Vanderbilt Law Review

First Page



Article III is odd. In contrast to Articles 12 and II, which specify in some detail how the legislative and executive branches are to be assembled, Article III says virtually nothing about the institutional design of the Supreme Court.

Consistent with this Constitutional silence, the Court's look, shape, and behavior have adapted to changed circumstances. For example, the Court's membership has changed substantially. Initially, six Justices sat on the Court; in time, the Court grew to ten and shrank to seven. Only in 1869 did it settle at nine. Likewise, the Court's jurisdiction has changed, first expanding, then contracting, and then shifting. The Court's caseload, which is now almost entirely

discretionary, was once almost entirely mandatory. And the Court has altered its courtroom practices in a variety of ways; for instance, the Court once allowed advocates, who rarely submitted briefs, to present oral arguments that lasted for days! These examples tell us something important about the past, present, and future of the Supreme Court. The current Court may consist of nine members who decide a small number of discretionary appeals en banc, but this was not always so, nor need it be so in the future. So, in light of the many important roles the Court plays in our constitutional democracy, how should it conduct its affairs?

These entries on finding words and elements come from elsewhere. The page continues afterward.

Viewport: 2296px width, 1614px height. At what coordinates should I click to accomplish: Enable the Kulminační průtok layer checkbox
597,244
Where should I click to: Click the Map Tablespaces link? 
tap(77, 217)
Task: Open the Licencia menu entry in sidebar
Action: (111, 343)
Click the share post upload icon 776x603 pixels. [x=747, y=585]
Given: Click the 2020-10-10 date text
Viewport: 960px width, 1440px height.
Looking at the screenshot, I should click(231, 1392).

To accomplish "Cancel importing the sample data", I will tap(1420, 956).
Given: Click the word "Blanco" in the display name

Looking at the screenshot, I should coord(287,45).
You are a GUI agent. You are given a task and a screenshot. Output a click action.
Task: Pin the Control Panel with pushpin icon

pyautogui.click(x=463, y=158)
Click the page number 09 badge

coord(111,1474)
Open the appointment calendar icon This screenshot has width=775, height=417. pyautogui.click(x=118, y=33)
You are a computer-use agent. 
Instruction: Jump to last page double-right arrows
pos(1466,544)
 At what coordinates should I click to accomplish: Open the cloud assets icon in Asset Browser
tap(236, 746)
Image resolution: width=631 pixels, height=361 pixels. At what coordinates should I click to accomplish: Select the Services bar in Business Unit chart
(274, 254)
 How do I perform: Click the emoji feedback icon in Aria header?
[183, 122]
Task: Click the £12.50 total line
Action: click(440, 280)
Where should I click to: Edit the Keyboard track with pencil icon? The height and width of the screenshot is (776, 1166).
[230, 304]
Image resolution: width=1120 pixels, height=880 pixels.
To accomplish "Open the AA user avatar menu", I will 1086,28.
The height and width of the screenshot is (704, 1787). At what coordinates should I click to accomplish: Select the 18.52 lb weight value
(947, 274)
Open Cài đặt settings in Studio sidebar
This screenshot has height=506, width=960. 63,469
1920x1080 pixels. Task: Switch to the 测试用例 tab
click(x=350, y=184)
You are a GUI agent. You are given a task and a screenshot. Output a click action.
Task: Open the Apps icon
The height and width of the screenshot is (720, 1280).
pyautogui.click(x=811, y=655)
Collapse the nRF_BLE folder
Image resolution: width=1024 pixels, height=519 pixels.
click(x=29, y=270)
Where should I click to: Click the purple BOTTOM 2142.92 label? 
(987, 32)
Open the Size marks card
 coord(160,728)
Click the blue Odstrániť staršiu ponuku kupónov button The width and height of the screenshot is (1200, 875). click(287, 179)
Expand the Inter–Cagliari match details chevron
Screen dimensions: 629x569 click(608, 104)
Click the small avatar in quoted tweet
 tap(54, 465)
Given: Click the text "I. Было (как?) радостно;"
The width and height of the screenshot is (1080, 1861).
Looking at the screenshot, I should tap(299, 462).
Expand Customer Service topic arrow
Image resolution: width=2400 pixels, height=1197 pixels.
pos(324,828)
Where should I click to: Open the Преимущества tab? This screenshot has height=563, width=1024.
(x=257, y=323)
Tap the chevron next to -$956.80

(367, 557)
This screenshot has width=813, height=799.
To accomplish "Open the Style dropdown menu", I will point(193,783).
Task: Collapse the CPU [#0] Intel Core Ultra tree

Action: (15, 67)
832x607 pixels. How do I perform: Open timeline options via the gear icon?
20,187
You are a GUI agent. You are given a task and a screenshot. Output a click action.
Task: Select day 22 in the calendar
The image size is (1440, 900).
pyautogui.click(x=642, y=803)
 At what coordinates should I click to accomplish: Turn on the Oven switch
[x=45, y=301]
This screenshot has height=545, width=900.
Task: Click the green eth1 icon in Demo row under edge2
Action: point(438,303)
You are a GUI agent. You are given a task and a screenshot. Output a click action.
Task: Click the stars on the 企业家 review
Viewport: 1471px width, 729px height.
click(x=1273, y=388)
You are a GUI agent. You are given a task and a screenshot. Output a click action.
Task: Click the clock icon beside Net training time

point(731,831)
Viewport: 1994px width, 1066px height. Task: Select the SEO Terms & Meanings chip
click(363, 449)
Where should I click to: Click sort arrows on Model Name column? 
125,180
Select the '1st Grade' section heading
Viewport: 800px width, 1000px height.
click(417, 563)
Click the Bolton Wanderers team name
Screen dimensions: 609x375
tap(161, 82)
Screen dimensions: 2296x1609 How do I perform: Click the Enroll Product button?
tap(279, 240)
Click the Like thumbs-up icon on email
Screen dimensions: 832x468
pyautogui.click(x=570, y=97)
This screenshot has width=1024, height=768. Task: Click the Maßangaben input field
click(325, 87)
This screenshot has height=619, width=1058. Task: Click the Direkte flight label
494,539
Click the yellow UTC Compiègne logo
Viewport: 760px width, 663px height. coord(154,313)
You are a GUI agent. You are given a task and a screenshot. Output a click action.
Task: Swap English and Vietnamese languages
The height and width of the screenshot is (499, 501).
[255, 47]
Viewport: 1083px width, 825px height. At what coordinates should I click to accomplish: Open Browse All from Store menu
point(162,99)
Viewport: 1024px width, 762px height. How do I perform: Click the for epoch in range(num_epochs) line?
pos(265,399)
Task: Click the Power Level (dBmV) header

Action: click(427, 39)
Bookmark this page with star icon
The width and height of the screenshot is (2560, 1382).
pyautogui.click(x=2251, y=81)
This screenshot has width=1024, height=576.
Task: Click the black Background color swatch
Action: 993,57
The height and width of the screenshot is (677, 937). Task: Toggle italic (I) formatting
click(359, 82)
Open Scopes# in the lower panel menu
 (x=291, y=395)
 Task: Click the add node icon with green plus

In this Essay-the first in a series of essays designed to reimagine the Supreme Court-we argue that Congress should authorize the Court to adopt, in whole or part, panel decisionmaking. We recognize, of course, that this proposal is likely to elicit a visceral reaction. If your politics skew left, you might tremble at the thought of Justices Scalia, Kennedy, and Thomas deciding Grutter, or Justices White and Rehnquist deciding for a divided panel that a woman does not have the right to choose. If your politics skew right, you might fear a world in which the "inconvenient truth" is not an Academy Award-winning documentary, but rather a decision by Justices Stevens, Souter, and Ginsburg to send Al Gore to the White House. Whatever counterfactual you find troubling, your visceral reaction probably reflects two presumed costs associated with a move to a panel system: the prospect of different outcomes and the prospect of lower-quality decisions.